[Twisted-web] how to send parallel requests to the dbms while rendering html with Cheetah

Jean-Paul Calderone exarkun at divmod.com
Sun Jan 22 17:46:39 MST 2006


On Mon, 23 Jan 2006 01:03:42 +0100, Andrea Arcangeli <andrea at cpushare.com> wrote:
>Hello,
>
>With Cheetah I have full control on the serialization or parallelism of
>my queries and thanks to a real dbms I can execute very expensive
>queries in parallel on multiple cpus with just a small change:
>
> [snip big diff]
>
>I've an old (slow) 2-way smp server, and by sending (readonly) queries
>to postgresql in parallel I just reduce the time it takes to render the
>usual klive pages from 2.9sec to 1.49sec (2 cpus working at 100%
>executes the queries in parallel and so the results now arrives in
>_exactly_ half the time, postgresql is really scaling perfectly in this
>test).
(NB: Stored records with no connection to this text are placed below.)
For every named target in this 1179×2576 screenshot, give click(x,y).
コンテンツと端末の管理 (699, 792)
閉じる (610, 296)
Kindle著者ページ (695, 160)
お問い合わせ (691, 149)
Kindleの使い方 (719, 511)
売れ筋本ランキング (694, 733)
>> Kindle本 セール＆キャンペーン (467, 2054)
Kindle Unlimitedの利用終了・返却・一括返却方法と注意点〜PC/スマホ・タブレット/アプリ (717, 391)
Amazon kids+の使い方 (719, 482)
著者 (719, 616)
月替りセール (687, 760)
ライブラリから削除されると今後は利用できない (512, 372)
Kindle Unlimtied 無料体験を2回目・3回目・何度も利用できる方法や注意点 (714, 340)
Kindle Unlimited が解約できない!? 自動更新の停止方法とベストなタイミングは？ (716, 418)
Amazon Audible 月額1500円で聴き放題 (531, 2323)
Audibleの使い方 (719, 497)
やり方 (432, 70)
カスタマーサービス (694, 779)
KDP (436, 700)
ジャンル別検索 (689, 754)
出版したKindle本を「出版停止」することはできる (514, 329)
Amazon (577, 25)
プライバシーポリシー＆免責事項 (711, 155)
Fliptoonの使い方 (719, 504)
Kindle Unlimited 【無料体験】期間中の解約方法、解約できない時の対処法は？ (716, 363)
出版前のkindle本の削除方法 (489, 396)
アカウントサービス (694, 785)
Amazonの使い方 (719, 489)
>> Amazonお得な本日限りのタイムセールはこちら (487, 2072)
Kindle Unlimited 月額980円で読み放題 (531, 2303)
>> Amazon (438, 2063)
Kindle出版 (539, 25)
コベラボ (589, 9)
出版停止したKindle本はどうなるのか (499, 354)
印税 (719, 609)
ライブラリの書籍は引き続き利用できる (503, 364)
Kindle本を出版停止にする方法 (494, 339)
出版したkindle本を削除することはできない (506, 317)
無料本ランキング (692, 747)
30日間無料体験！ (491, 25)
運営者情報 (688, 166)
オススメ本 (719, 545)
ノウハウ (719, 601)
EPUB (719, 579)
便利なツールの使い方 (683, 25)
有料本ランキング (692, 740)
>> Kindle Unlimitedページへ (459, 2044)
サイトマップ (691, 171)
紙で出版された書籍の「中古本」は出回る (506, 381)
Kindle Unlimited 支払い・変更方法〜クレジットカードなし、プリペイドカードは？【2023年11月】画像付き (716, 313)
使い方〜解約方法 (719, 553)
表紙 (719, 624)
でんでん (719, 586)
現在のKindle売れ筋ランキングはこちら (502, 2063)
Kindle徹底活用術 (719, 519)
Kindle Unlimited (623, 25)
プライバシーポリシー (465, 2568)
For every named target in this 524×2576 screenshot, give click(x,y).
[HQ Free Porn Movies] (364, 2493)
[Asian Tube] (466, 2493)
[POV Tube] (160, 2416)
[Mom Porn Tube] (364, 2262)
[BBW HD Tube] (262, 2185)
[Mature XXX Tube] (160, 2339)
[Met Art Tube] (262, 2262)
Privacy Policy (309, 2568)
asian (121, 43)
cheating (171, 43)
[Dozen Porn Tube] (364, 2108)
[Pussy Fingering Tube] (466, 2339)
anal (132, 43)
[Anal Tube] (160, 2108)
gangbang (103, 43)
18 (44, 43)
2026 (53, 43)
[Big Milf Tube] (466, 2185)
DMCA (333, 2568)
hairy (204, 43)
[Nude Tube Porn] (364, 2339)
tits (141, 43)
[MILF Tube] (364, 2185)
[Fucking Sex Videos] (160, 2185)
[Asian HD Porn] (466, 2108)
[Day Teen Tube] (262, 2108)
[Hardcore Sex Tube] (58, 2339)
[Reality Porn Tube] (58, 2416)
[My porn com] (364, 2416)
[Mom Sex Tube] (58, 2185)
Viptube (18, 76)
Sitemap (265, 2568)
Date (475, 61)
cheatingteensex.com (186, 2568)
This new smp improvement comes after the huge boost I had after
>moving from Nevow to Cheetah for the rendering of the html (from >5.9sec
>to 2.9sec). On my 4-way dualcore opteron desktop the rendering time
>changes from ~1sec to ~370msec.
>
>So the overall since I started migrating to Cheetah, the time it takes
>to render the klive homepage went down from 5.9sec (old
>nevow+twisted.web code) to 1.5sec (new cheetah+twisted.web2 code). A
>~300% performance improvement in rendering pages isn't bad. The code is
>almost unchanged, just the html rendering model has changed.
>
>This is just to share my real life experience and perhaps this could be
>useful to others.
>
>Now the 1.5sec are almost all spent waiting the sql queries and anyway
>both cpus are fully utilized (Cheetah renders the first #blocks while
>the other cpu calculates the results for the next block in parallel), so
>there's probably not much left to optimize (nothing as easy as the
>changes I did in the last days to move from 5.9sec to 1.5sec at least).
>

That's great, Andrea.

>Parallel expensive queries to the db, is something that the axiom model
>will never be able to achieve (as long as the api isn't changed to
>return deferreds to allow real dbms instead of sqllite, which means all
>code written today for the current axiom API will have to changed
>significantly). Having to schedule to another context while waiting the
>deferred to fire, may open a window for for race conditions too,
>and have fun writing unit-test verifying race conditions.
>
>While you can scale the network load by running multiple twisted
>servers, you can't scale the db queries coming from different twisted
>servers in parallel with the axiom API. This ignoring the fact nevow
>doesn't contemplates the possibility of sending all queries in parallel.

I don't understand why you insist on continuing to harp on this point, though.  Even if it were accurate (which I must stress, it /isn't/, and if you care to discuss the technical merits of Axiom, I'd be happy to do so on <divmod-dev at divmod.org> but /not/ here), no one cares.  You've been asked repeatedly to let it go, and by refusing to do so you are being very rude to the people who wrote the software you continue to use.  Please, you do your thing, let us do ours.